Ege Üniversitesi Tıp Fakültesindeki eğitimlerini tamamlayan 362 doktor mezuniyet heyecanı yaşadı. Türkiye ve dünyanın dört bir yanında şifa dağıtacak Egeli doktorlar, ant içerek mesleğe birinci adımlarını attı.
Ege Üniversitesi Tıp Fakültesi 2022-2023 Akademik Yılı Mezuniyet Merasimi, Bornova Aşık Veysel Rekreasyon Alanı Amfi Tiyatroda gerçekleştirildi. Merasime, Yaşar Üniversitesi Rektörü Prof. Dr. Mehmet Cemali Dinçer, Ege Üniversitesi Rektör Yardımcısı ve Tıp Fakültesi Dekanı Prof. Dr. Cemil Gürgün, Sıhhat Bilimleri Üniversitesi İzmir Tıp Fakültesi Dekanı Prof. Dr. Enver İlhan, akademisyenler, öğrenciler ve aileleri katıldı.
Ege Üniversitesi Rektör Yardımcısı ve Tıp Fakültesi Dekanı Prof. Dr. Cemil Gürgün, konuşmasına Ege Üniversitesi Rektörü Prof. Dr. Necdet Budak’ın selamlarını ileterek başladı. Gençlere seslenen Prof. Dr. Cemil Gürgün, “Bu gün, hayatınızdaki en hoş, en özel günlerden birisidir. Ege Üniversitesine adım attığınız birinci günden bu yana uzun ve güçlü bir yolu muvaffakiyetle yürüdünüz ve sonuna geldiniz. Sizler; ülkemizin en hoş kentlerinden olan İzmir’de, 68 yıllık tecrübeli, tam akredite ve araştırma üniversitesi olan Ege Üniversitesi’nin gözdesi, Tıp Fakültemizden mezun olma bahtını yakalayan en genç meslektaşlarımızsınız. Bu özel ve manalı günde sizlerle birlikte olmaktan büyük memnunluk duyuyorum. Eğitiminizin değerli bir kısmını covid 19 pandemisi periyodunda aldınız. Sizler, yüzyılın, tüm insanlık için en güçlü vaktinin mezunları oldunuz. Ege Tıbbın pandemiye karşı verdiği çabada gösterdiğiniz ahenk, dayanıklılık ve yüreğinizi samimiyetle takdir ediyoruz.
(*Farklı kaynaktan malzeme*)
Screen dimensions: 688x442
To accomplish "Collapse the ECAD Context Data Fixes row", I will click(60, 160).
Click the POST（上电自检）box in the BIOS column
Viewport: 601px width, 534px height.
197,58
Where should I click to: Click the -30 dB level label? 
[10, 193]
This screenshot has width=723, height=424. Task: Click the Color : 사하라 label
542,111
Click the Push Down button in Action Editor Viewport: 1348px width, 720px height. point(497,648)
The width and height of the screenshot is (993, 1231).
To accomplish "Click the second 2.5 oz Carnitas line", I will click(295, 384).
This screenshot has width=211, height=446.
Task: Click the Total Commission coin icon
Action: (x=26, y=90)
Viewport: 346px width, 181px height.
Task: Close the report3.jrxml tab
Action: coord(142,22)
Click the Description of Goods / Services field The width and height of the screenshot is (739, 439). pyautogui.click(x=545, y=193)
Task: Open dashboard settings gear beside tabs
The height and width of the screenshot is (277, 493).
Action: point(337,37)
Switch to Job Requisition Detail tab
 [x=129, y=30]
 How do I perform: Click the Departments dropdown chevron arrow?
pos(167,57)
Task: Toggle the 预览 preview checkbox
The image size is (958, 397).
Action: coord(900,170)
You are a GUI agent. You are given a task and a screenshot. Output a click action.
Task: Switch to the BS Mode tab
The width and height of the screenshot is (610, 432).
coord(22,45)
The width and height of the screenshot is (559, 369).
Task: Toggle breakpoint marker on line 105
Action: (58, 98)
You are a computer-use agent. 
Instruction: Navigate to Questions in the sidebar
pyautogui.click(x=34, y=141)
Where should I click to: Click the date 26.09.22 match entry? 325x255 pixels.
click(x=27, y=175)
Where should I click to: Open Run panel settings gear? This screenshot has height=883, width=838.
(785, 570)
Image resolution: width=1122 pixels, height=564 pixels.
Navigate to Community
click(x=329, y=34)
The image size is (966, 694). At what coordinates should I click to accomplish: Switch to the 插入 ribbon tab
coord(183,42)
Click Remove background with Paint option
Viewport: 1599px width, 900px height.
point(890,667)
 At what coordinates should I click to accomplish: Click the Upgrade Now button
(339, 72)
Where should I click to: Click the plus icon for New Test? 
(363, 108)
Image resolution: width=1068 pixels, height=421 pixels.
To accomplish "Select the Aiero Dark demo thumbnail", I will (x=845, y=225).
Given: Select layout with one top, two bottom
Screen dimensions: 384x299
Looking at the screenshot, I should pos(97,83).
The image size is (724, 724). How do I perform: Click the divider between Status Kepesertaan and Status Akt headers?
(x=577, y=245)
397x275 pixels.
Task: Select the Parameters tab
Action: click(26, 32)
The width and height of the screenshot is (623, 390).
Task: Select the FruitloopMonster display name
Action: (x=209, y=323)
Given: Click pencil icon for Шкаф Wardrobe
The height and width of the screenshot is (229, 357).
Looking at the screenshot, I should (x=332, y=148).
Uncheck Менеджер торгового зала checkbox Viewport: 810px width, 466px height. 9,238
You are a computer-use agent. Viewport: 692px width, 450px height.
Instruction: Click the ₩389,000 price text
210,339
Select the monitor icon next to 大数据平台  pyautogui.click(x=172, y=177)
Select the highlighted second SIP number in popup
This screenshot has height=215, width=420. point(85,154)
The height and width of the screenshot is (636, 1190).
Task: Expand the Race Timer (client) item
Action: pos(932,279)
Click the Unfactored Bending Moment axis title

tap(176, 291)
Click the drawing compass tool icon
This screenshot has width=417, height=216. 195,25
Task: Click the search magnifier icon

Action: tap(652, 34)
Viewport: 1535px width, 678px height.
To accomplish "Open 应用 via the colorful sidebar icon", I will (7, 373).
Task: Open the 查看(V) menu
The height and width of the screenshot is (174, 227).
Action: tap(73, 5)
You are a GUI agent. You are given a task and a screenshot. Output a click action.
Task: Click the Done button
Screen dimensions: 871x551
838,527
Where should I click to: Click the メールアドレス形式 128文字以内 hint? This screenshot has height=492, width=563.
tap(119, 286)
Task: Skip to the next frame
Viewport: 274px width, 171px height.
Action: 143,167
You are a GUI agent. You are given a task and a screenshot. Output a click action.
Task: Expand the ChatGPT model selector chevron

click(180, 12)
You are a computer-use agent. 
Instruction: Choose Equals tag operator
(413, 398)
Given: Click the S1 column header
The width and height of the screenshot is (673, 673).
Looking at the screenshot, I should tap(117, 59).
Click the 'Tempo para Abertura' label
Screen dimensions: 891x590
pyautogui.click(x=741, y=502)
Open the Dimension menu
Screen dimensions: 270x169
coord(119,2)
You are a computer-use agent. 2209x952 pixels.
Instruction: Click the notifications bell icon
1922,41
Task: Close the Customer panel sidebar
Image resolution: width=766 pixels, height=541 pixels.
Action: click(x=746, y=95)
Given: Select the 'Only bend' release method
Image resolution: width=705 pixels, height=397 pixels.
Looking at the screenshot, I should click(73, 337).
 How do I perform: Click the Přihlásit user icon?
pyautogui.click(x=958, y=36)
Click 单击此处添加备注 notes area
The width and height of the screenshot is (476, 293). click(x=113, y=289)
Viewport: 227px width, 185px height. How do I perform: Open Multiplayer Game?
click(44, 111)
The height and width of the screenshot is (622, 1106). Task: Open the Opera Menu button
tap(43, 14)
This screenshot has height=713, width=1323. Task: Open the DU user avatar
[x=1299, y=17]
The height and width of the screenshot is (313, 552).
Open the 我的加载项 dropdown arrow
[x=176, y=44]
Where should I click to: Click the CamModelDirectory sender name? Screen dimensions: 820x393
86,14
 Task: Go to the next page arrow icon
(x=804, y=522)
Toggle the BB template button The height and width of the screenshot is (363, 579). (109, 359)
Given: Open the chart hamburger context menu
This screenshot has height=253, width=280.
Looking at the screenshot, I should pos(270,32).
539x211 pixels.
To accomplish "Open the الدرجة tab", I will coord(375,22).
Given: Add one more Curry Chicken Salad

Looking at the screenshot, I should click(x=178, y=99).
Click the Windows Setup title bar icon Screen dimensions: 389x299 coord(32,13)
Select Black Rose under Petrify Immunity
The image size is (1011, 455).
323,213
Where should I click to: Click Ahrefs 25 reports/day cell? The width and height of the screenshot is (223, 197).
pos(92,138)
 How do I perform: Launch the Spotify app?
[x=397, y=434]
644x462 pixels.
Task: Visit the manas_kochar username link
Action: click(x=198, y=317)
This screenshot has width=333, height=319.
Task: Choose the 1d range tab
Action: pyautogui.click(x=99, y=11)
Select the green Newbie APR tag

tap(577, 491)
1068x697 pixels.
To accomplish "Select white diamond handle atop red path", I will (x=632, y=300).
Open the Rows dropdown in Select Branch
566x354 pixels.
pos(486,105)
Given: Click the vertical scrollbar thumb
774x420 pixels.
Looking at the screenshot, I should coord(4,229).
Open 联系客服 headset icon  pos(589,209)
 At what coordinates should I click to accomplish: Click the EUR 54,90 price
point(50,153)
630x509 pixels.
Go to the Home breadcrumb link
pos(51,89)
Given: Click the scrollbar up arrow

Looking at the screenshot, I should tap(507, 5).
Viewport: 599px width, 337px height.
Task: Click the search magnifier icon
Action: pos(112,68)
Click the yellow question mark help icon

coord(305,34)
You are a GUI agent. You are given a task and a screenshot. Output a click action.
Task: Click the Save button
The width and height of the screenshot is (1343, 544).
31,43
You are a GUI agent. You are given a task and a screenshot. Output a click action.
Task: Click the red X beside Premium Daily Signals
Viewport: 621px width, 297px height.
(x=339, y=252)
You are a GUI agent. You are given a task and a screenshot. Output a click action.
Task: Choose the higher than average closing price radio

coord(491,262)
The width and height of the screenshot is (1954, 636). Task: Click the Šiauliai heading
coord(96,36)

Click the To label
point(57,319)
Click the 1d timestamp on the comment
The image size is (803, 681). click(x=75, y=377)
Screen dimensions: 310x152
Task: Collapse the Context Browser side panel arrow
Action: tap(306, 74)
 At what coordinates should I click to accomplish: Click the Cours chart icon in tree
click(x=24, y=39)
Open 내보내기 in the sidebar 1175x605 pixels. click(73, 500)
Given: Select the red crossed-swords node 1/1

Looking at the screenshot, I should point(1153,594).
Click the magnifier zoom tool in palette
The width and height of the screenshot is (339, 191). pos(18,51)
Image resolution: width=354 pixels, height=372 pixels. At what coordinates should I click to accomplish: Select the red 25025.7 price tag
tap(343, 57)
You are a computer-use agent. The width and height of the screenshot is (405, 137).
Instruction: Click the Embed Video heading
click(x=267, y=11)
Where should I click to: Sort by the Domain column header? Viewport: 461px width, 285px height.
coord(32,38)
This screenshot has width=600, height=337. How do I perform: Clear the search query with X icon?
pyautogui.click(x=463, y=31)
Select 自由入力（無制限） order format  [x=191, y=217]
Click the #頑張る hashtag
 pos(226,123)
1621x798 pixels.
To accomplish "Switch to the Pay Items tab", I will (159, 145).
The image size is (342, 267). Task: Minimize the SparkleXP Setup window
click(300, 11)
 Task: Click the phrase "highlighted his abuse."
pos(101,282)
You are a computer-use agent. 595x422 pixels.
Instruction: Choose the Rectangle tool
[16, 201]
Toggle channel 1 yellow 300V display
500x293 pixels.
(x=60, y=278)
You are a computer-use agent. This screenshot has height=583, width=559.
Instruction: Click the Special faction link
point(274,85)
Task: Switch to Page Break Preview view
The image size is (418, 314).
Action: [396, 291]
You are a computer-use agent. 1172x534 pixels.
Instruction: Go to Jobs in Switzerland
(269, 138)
Bu devirde edindiğiniz kazanımlar gelecekte asla unutmayacağınız değerli tecrübelerdir. Bu Nedenle covid 19 pandemisindeki kazanımlarınızı unutmayın. Pandemi periyodu beklenmeyen olağandışı sürprizlerle dolu bir periyot olarak seyretmiştir. Bu periyodun tıp mesleği için en değerli kazanımı ‘Beklenmeyeni deneyimlemek ve çaba etmek’ olmuştur. Beklenmeyen bir durumla karşılaştığınızda, ortaya çıkan meseleye karşı bilgilerin süratle güncellenmesi, gelişmelere açık ve mücadeleci olabilmek çok büyük ehemmiyet taşımaktadır. Sizler tüm bu özelliklere sahip olarak, muvaffakiyetle pandeminin üstesinden geldiniz. Bu çerçevede Ege Tıp öğrencileri olarak merak etmeyi ve bununla birlikte alçakgönüllülüğü öğrendiniz. Eğitiminiz sonunda en değerli kazanımınız ‘hastalarınızın itimadını kazanarak sevgi ve empati ile ülkü hekimlik yaklaşımı’ olmuştur” dedi.
“Hekimlikte grubunuzla kadro ruhu ile çalışın”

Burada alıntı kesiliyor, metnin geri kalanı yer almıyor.